Ever have two contradictory memories at the same time?

I woke up last night after an odd dream in which my father told me one of my classmates was at the door to see me about a paint job I had done on his car.

When I awoke, I realized that the dream’s classmate died when I was in junior high. I remember his death very clearly and remember his brother’s reaction.

The problem? I can also remember that it wasn’t the classmate who died but his older brother. I remember his death very clearly and remember my classmate’s reaction.

Have you ever had two clear memories that are this mutually incompatible? I’d like to argue that these events were 30 years ago and therefore muddled, but I have a feeling the same thing could happen to me about events from yesterday.

BTW, the classmate is alive.
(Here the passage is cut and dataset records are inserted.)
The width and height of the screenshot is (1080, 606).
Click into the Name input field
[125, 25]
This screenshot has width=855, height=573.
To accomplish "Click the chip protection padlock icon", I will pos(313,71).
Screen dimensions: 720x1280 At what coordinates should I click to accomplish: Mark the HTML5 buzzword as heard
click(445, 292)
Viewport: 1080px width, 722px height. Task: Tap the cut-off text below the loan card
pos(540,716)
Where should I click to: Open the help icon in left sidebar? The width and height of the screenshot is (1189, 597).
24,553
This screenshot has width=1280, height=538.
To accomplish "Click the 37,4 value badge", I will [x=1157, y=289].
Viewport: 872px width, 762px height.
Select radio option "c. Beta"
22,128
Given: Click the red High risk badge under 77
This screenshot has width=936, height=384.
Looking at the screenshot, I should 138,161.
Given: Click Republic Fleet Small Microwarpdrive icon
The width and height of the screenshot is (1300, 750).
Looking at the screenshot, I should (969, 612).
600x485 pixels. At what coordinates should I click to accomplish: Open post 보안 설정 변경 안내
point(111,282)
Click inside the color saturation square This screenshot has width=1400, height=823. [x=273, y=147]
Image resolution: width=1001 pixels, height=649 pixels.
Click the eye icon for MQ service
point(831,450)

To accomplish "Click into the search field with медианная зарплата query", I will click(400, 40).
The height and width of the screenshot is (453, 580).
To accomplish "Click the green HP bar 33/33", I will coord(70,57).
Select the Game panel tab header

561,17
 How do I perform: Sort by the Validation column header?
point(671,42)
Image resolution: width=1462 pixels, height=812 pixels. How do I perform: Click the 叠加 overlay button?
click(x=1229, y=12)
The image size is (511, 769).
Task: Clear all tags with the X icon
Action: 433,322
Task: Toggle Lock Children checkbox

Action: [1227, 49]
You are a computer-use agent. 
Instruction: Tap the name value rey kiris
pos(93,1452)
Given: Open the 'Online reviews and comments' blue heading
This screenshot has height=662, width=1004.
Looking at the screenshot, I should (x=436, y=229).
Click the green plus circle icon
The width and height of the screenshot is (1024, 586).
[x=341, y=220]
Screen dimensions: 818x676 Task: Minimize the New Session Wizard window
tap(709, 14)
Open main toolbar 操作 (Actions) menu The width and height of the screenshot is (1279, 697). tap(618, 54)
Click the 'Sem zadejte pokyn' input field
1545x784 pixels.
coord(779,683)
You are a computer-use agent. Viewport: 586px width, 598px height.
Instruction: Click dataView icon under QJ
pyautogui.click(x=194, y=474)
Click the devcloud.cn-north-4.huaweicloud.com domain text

His brother is dead.

It has happened to me a couple of times. But, then, I’ve done a LOT of drugs.

Me to. Well, the memory part. Pretty average on the drugs.

I don’t think I’ve had contradictory memories, but if you expand the premise to false or impossible memories, then I have a few. I have an extremely vivid memory of dancing with a girl I liked at a school dance when I was about 14. I can tell you exactly what she was wearing (a purple dress with a flower pattern and bright yellow tights), how she had done her hair, what the room looked like. I can recall how she smelled (a bit like vanilla), and how her body felt (she was very skinny). I remember clearly how she was the one who came up to me and pulled me onto the dance floor before I could get away, and how when the dance was over, she smiled at me, but seemed embarrassed somehow, and quickly ran off to be with her group of friends, leaving me in a daze.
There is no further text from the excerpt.